Tradicionalmente um país de vinhos lotados, com muitas castas, só nos últimos vinte anos alterou significativamente o seu perfil de produção. Donde que, para os produtores de antigamente, o conceito de Terroir foi sempre uma ficção francesa. Hoje, com outra viticultura e outra consciência de mercado, há quem reclame Terroirs, mas é mais uma iniciativa de marketing que outra coisa. Em Portugal se se pode atribuir um... digamos...Terroir, será eventualmente a uma parcela de vinha com 2,5 hectares, homogénea, que conquistou elevado estatuto internacional, alto preço, com uma história rica etc. que produz o Porto Vintage Quinta do Noval Nacional. Nascido em 1931 é, porventura, a única marca portuguesa que pode reclamar o espírito de Terroir. Noutra escala de notoriedade, mas igualmente bastante cotados, poderemos considerar igualmente o Quinta do Crasto Maria Teresa ou o Mouchão. Em todo o restante país há vinhas ou parcelas de vinha no Douro, Dão, Bairrada, Palmela e Alentejo que produzem vinhos consistentemente superiores à média da região, por vezes verdadeiramente extraordinários, mas as marcas que deles provêm não são suficientemente fortes e consistentes para conquistarem o difícil e ambicionado atributo no mercado mundial. Além do maisn o actual trabalho da generalidade das adegas portuguesas tende a mascarar e a camuflar qualquer influência de Terroir. Caso ele exista, claro está!

#### [TAREFA PROPOSTA A]
Diz, para cada afirmação, se está de acordo com o excerto sobre o terroir em Portugal, citando as palavras do texto que o decidem: (i) o Porto Vintage Quinta do Noval Nacional nasceu em 1931; (ii) para os produtores de antigamente, o conceito de Terroir era uma ideia portuguesa; (iii) o perfil de produção do país só se alterou significativamente nos últimos vinte anos.

#### [MATERIAL FORNECIDO]
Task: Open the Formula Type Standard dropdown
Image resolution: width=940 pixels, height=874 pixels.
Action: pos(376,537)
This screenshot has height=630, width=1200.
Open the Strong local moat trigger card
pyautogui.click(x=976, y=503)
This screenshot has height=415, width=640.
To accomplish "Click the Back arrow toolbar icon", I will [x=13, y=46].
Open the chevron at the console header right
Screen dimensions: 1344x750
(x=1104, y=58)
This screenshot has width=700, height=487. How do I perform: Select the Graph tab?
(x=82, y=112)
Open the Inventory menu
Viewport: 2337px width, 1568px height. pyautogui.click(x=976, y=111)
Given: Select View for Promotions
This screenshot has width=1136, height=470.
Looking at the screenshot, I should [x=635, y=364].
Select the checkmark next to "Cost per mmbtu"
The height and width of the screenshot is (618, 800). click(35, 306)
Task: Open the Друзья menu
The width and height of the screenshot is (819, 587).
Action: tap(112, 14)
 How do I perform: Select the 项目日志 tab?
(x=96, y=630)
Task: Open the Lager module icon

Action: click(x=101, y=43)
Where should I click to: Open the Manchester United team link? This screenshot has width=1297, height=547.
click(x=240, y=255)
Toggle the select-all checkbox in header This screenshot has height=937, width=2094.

#### [TAREFA PROPOSTA B]
Transcreve as linhas dos registos, começando na que contém "Open the chevron at the console header right" e seguindo até ao fim dos registos.

#### [RESPOSTA COMPLETA A]
(i) Sim: "Nascido em 1931 é, porventura, a única marca portuguesa que pode reclamar o espírito de Terroir."
(ii) Não: "para os produtores de antigamente, o conceito de Terroir foi sempre uma ficção francesa."
(iii) Sim: "só nos últimos vinte anos alterou significativamente o seu perfil de produção."

#### [RESPOSTA COMPLETA B]
Open the chevron at the console header right
Screen dimensions: 1344x750
(x=1104, y=58)
This screenshot has width=700, height=487. How do I perform: Select the Graph tab?
(x=82, y=112)
Open the Inventory menu
Viewport: 2337px width, 1568px height. pyautogui.click(x=976, y=111)
Given: Select View for Promotions
This screenshot has width=1136, height=470.
Looking at the screenshot, I should [x=635, y=364].
Select the checkmark next to "Cost per mmbtu"
The height and width of the screenshot is (618, 800). click(35, 306)
Task: Open the Друзья menu
The width and height of the screenshot is (819, 587).
Action: tap(112, 14)
 How do I perform: Select the 项目日志 tab?
(x=96, y=630)
Task: Open the Lager module icon

Action: click(x=101, y=43)
Where should I click to: Open the Manchester United team link? This screenshot has width=1297, height=547.
click(x=240, y=255)
Toggle the select-all checkbox in header This screenshot has height=937, width=2094.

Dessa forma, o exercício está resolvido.